Love the panel of expert judges, starting with my man Rob Sabin (now rocking it at PJC), but the omission of Vizio's Quantum series cries out: brand/cost prejudice.
My only disagreement with the final conclusions is for "Best Living room TV". I would have selected Sony's Z9F above either of the OLEDs. A Real world living / family room environment usually means lots of natural sunlight most of the day.
Both LCD based TV's image are more striking in a natural sunlight environment.
I've viewed both of the OLED's (non calibrated) and I can distinguish the improved image quality (it's Sony's processor of course) of the A9F.

Deus02's picture

Obviously, because of its unavailability in the U.S. the latest Panasonic OLED was not in the mix, however, just a couple of months ago, in a shootout in Europe of similar models (but only OLEDs), done in a similar manner as above and including the Panasonic, largely because of its superior color accuracy, the Panasonic came out on top of them all.

Also, back a few months ago and although presently only available in a 55" model, interestingly enough, the Philips OLED won the battle.

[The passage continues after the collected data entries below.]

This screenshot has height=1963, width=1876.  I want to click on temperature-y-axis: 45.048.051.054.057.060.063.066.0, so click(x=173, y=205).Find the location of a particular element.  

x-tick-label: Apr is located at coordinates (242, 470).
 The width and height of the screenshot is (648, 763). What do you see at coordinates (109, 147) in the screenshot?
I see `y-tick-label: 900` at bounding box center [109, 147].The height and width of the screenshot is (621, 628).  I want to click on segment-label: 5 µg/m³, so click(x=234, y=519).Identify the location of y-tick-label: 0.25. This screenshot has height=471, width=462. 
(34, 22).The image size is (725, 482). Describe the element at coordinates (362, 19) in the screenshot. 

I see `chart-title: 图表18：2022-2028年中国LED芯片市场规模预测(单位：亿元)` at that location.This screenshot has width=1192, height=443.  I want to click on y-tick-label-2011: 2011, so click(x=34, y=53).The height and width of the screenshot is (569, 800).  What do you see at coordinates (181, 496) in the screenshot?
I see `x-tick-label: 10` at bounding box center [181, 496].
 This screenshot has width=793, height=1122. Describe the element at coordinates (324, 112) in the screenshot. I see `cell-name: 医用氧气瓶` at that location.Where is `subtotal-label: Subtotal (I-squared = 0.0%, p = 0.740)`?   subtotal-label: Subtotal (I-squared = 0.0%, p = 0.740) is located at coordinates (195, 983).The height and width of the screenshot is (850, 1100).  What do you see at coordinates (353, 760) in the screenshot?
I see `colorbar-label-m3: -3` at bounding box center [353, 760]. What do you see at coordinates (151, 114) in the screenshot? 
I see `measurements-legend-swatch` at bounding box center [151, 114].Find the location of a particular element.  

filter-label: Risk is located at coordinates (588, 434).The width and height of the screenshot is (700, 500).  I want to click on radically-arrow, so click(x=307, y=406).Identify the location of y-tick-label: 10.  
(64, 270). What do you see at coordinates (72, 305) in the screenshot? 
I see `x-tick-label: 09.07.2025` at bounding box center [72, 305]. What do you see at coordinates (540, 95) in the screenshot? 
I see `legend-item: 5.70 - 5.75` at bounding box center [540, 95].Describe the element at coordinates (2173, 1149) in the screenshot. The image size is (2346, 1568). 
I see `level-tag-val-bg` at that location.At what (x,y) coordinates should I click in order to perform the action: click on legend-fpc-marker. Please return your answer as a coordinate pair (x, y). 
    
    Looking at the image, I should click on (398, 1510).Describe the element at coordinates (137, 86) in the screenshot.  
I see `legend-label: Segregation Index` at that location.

Too bad for the potential purchasers, all of these OLED brands aren't available everywhere in the world.

Traveler's picture

I'd much rather have the judging done by 100 non "experts" in several uncontrolled lighting situations. The results would be far more more meaningful to actual buyers.

dommyluc's picture

Yes, that could be an interesting perspective!
Hey, I love S & V, and the people who work there and test and review products do one helluva great job for us great unwashed out here in the land who cannot go to 47 different A/V stores to compare products because it is not economically feasible for us, or because A/V outlets are too far away, or because of limited mobility. They have the experience and they know what they are talking about, and they also have a job that just about every reader here is envious of: being able to audition all kinds of audio and video products on the market. But when we look for a new TV, we can't have 3 OLEDs and 3 LED/LCD sets sitting in our living rooms to make a comparison. The only thing we can really compare it to is the TV we own right at this moment that we are looking to replace.
Perhaps many of us cannot afford to buy the top-of-the-line models of audio/video equipment, but S & V helps with their test reports (which always have settings that, although S & V stresses they may vary with unit-to-unit samples, make a great starting point for making adjustments to the equipment. And their tips for improving your watching and listening environments also help immensely, although you would have to be fairly dense to think that any TV is going to look good with sunlight streaming into the window directly onto the TV screen, whether it be an OLED or an LED. I mean, some things are just common sense. That's what drapes and blinds is for, people! LOL!
But, like you said, it would be very interesting to see the perspective of an average (average, not stupid) A/V enthusiast and how they deal with uncontrolled lighting and listening situations to get the best results for their personal home theaters.

ings's picture

So unless you believe that the results were accurate to 4 significant figures (highly unlikely) this was actually a tie. Which is pretty much what you'd expect given Sony uses OLED panels manufactured by LG. So this is really a non-story.

The more interesting story to me is that it seems to confirm that with true high def (4K) high frame rate sources, the panel and not the signal path (i.e. TV processing) is mostly what matters.